No soil, less water, greater yields: Modern farming methods for sustainable food supply
Farming methods are changing. With the need for more sustainable practices and alternatives to traditional methods, there are many exciting ways that people are employing to grow fruit and vegetables.
In South Africa, we are beginning to see a shift towards alternative farming methods. Retailers like Woolworths are partnering with local farmers for the supply of fresh produce grown through sustainable means. This is encouraging many community farmers to seek out alternative ways of farming with less inputs, including harsh chemicals. This is great news even for consumers as we know we’ll be getting more organic goodness in our meals.
Below, we will discuss different farming methods such as Sack farming, Hydroponics and Aquaponics.
Aquaponic farmers use fish to give nutrients to the plants. The advantage of this system is that it is a closed-loop; the plants are fed nutrients through fish waste, and the plants both feed the fish and clean the water for the fish. This farming method saves water and can be used to raise aquatic animals like trout, tilapia, crayfish or prawns.

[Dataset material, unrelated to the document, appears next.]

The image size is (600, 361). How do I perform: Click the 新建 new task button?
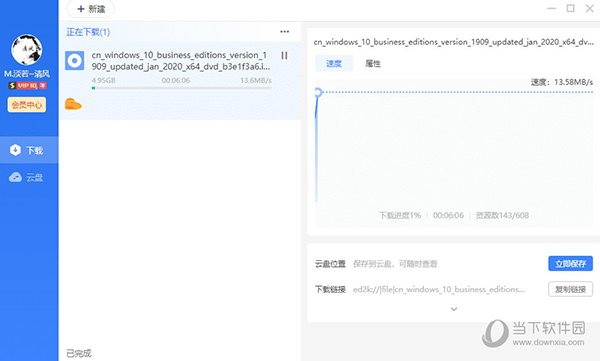(x=91, y=9)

Aquaponics is best for plants found in a salad; tomatoes, lettuce, pepper, and cucumber. Growing plants using aquaponics is entirely organic; you cannot use any harsh chemicals while growing your plants because they will harm the fish.
One of the most common systems in aquaponics is the “Deep water culture set up”:
In this system, a foam raft is placed above a tank of water so that the roots of the plants drop into the water and soak up nutrients from the water in the second tank. The second tank will have the fish inside it and will be joined to the first tank by pipes. Between the tanks is a filtration system, with a pump and a filter to remove solid waste.
Once everything is set up, there will not be much maintenance or work needed. This system can be used anywhere; in a greenhouse, a backyard, or even indoors in a room. This system can be adapted to suit different needs, for small families or even whole communities.
As opposed to traditional farming, which needs vast amounts of space, urban farming makes use of whatever space is around – rooftops, backyards or vacant spaces in the community. One of the ways this is done is through sack farming.
Sacks are filled with soil alternatives like Pine-shavings and small stones to drain water. Seeds are then planted, and the plants are grown from the tops and sides of the sacks. This method is most effective for vegetables, especially leafy greens, tomatoes and onions. In areas with low income, think about how many people could supplement their income or even create an income using this method.
Hydroponics is similar to aquaponics, excluding the fish. It is a method of farming that doesn’t use soil. Instead, you use water and mineral nutrient solutions to grow the plants. This technique is often used to grow smaller plants that take less time, such as lettuce, baby greens, herbs, and strawberries.
This method uses gravity to give the roots of the plants a continuous flow of the nutrient solution. A planting tray is placed at an angle on top of a bigger tank of water that contains a nutrient solution. The nutrient solution runs in a thin film over the roots, watering and feeding them but without totally soaking them. The thin film of nutrient solution keeps the upper section of the roots dry and allows them to get oxygen from the air. This solution is then drained back into the bigger tank, filtered, and pumped back into the planting tray.
Although this method can be used for large-scale farming, the system can be adapted to smaller spaces. Hydroponic systems can be stacked on top of each other in smaller spaces and placed on rooftops, in houses or backyards.
It is no secret that water scarcity and climate change have affected farming in South Africa. All three farming methods use much less water than traditional farming methods, and plants are not limited to a season. It looks like these methods are the future of farming, together with traditional farming methods for larger plants and trees.